Europa erlesen – Florenz

Nach Rom ist Florenz sicherlich die Stadt mit der größten Anziehungskraft in Italien. Eine derart prächtige Stadt muss man sich erobern. Von der Piazza Michelangelo hat man sicher den imposantesten Ausblick auf die Stadt, ist aber zu keiner Tageszeit allein und muss die Erhabenheit der Stadt mit allerlei plärrendem Publikum teilen. Und erst in den Straßen und Gassen der Stadt! Kein Quadratmeter, der nicht von Menschen besetzt ist. Keine Ruheort, an dem an sich ein paar Moment Ruhe gönnen kann. Die muss man sich selbst schaffen.

Mit diesem Buch in der Hand – passt in jede noch so kleine Tasche – ist die Ruheoase nur wenige Momente entfernt. Man vergisst den Lärm der Stadt und der durch sie hindurchwalzenden Menschenmassen. Man versinkt in kleinen fiesen Intrigen wie Giovanni Fiorentino, der einen liebestrunkenen Eroberer von seiner Angebeteten angetrieben in ein Fiasko zu stürzen scheint. Sehr zum Leidwesen ihres Gatten…
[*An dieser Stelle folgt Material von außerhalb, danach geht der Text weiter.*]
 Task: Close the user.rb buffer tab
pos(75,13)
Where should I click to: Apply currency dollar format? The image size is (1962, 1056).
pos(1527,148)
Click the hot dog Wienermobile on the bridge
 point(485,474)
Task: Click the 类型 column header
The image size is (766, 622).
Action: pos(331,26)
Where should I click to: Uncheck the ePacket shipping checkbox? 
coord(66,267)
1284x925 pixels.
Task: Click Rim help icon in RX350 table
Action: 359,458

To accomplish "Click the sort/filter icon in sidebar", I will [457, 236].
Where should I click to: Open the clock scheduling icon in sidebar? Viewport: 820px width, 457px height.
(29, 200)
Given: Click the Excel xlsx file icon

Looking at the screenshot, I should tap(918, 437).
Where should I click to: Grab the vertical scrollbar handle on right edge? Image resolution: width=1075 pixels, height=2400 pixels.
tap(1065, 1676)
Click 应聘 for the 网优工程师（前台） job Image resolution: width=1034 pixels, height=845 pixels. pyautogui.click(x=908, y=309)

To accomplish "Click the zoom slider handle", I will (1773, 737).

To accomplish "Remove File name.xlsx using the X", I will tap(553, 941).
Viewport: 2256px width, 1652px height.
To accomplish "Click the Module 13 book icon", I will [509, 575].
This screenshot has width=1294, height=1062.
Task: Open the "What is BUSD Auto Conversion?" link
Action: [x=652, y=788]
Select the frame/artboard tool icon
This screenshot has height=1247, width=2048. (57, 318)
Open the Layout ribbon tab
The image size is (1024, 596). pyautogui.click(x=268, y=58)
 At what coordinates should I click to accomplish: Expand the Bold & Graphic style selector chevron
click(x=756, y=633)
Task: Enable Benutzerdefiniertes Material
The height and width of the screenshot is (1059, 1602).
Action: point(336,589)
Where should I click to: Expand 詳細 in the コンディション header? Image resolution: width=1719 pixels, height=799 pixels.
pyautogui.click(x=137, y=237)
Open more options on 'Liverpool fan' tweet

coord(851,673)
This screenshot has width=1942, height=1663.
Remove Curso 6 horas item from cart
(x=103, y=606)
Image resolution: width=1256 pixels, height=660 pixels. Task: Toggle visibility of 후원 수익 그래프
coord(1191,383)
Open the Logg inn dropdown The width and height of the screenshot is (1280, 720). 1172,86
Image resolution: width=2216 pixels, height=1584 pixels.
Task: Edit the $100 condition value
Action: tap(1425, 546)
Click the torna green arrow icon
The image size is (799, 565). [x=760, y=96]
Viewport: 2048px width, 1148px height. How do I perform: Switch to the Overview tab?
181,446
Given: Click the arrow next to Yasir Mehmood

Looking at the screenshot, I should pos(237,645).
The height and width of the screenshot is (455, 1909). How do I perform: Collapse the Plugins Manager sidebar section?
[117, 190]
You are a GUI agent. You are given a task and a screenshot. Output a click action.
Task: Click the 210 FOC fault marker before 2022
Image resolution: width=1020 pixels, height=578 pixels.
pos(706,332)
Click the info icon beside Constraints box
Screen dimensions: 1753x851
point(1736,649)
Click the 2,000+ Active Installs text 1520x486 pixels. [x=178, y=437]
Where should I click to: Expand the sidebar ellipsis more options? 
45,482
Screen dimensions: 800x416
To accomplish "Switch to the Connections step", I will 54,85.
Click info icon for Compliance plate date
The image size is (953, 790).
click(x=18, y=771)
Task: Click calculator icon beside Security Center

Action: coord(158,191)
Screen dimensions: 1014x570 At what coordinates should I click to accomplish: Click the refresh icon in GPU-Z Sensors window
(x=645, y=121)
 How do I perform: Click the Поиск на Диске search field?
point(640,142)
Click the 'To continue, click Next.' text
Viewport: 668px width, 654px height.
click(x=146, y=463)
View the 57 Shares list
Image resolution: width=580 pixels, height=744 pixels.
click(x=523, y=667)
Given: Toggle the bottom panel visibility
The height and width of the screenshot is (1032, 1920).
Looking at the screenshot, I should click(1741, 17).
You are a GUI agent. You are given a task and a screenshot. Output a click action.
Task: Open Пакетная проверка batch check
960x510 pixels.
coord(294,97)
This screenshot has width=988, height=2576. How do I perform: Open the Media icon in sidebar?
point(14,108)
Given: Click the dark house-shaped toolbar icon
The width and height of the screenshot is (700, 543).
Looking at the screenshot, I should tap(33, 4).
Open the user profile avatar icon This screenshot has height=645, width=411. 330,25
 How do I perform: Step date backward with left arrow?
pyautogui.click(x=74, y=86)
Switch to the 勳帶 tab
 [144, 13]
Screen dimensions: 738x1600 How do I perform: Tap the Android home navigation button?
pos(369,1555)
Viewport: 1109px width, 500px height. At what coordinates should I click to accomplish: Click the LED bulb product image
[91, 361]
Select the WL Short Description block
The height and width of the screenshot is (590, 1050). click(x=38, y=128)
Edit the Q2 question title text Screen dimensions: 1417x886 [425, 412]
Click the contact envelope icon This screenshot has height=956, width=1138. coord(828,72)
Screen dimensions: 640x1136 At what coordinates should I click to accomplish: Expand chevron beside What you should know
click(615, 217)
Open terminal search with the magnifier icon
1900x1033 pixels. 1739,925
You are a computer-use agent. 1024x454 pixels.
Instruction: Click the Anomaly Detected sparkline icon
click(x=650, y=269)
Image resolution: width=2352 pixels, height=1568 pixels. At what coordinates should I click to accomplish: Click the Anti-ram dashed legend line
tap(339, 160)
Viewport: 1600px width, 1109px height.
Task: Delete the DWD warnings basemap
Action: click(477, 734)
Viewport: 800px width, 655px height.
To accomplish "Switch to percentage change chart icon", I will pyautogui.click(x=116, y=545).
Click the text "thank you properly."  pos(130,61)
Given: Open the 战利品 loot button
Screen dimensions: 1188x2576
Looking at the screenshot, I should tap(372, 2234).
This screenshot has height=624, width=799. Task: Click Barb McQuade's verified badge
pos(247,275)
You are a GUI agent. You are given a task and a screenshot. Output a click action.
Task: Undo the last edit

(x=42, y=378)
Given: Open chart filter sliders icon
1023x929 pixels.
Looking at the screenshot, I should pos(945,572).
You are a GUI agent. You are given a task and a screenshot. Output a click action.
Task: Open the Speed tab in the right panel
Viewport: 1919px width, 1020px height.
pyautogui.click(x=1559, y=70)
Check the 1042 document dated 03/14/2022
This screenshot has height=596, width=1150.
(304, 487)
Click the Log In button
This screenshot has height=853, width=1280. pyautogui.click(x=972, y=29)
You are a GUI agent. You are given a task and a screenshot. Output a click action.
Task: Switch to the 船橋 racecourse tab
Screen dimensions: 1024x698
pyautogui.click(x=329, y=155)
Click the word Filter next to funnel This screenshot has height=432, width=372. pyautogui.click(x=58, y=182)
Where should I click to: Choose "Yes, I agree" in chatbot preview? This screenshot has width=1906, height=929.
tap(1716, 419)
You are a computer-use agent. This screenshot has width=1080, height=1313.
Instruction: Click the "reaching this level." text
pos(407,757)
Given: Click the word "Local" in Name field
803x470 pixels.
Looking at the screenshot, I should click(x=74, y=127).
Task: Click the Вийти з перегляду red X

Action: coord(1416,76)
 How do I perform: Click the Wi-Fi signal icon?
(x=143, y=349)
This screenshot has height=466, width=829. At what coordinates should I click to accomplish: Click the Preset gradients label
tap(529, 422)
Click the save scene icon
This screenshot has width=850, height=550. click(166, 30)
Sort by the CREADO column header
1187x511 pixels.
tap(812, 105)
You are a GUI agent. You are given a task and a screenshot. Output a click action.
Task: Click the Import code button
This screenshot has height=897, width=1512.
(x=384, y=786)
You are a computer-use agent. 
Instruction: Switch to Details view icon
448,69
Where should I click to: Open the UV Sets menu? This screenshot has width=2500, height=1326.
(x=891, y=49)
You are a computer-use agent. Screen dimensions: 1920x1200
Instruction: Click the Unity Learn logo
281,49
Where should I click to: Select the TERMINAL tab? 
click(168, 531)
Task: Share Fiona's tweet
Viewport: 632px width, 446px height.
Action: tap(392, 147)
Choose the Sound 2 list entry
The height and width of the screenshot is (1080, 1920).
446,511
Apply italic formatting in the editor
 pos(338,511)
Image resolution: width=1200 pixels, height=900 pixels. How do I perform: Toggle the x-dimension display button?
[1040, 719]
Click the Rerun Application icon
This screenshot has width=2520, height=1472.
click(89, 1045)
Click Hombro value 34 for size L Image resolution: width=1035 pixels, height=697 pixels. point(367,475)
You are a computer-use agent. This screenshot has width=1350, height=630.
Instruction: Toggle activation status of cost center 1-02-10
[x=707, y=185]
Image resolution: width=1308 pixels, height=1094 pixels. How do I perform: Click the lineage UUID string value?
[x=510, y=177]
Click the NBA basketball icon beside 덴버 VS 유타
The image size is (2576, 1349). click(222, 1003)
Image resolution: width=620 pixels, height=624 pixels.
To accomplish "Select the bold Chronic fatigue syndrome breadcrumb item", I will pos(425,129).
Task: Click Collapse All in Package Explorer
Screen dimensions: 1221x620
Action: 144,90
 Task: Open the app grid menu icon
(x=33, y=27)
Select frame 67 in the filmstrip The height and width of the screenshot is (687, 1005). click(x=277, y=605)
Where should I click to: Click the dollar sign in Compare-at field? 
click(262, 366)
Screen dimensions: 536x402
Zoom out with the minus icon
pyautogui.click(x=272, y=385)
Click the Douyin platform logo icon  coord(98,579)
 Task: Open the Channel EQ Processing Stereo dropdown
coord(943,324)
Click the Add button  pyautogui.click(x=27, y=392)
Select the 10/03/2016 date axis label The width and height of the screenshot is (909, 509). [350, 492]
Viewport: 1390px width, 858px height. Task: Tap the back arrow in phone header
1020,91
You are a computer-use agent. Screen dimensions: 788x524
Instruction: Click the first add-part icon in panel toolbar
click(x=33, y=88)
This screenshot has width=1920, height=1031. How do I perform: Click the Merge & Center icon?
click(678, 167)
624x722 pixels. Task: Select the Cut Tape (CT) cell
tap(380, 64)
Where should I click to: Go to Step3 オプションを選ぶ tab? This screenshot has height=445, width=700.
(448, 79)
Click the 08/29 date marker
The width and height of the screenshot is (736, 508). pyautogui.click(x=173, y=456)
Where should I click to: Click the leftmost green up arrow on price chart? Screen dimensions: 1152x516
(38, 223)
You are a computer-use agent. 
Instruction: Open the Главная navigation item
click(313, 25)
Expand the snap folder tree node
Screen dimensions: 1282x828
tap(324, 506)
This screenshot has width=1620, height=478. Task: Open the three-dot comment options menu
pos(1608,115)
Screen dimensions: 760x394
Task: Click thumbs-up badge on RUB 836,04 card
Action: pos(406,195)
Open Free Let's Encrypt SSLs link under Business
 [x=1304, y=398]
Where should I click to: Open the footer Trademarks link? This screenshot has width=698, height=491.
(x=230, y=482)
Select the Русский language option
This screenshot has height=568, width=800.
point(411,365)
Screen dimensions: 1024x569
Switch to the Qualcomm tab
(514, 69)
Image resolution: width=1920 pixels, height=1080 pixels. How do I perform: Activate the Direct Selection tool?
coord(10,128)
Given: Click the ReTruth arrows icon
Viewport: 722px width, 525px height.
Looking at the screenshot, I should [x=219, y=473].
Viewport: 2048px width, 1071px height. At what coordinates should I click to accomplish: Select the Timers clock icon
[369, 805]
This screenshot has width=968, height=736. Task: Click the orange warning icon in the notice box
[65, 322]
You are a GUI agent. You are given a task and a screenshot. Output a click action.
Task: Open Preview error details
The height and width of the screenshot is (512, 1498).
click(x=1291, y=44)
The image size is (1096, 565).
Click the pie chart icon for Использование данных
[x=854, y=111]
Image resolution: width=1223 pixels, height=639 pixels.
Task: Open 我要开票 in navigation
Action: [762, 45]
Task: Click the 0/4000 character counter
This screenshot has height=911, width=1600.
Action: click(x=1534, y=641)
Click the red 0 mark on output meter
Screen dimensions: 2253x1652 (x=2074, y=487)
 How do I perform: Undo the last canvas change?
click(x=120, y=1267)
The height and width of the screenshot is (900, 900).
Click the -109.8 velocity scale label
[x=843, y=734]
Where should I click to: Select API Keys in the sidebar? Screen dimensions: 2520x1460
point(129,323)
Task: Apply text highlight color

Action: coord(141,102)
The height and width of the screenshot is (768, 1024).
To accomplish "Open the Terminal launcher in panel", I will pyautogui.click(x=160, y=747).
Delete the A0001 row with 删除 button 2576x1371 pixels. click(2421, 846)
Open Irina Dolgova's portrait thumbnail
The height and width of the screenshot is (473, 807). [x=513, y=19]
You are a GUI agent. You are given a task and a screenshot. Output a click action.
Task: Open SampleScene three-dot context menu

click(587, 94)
Florenz ist auch und vor allem die Stadt der Medici. Niccolò Machiavelli war ihr großer Gegenspieler. Ausgerechnet er verhandelte mit den Borgia – die andere Renaissance-Sippe, die mit unerbittlichem Machtdrang aufstieg und sich dort mit noch mehr Gewalt lang, zu lange hielt, um einen drohenden Krieg zu vermeiden. Die Schmeicheleien auf beiden Seiten, aber auch die versteckten Drohungen (heutzutage wird ja gleich offen gedroht und im gleichen Atemzug dementiert) sind eine wahre Pracht, wenn man sich in sie vertieft.

Dieses kleine Lesebüchlein mit Auszügen aus Texten über und aus Florenz ist wie die Stadt selbst eine Zierde. Eine Ruheoase, die einen alles um sich herum verschwinden lassen kann, lässt man sich darauf ein. Ideal, um die Stadt am Arno näher und intensiver kennenzulernen. Und mancherorts erschein die Mysterien der Stadt wie ein offenes Buch vor dem Betrachter. Erholungspause mit Lerneffekt in einem – das gibt’s nicht oft.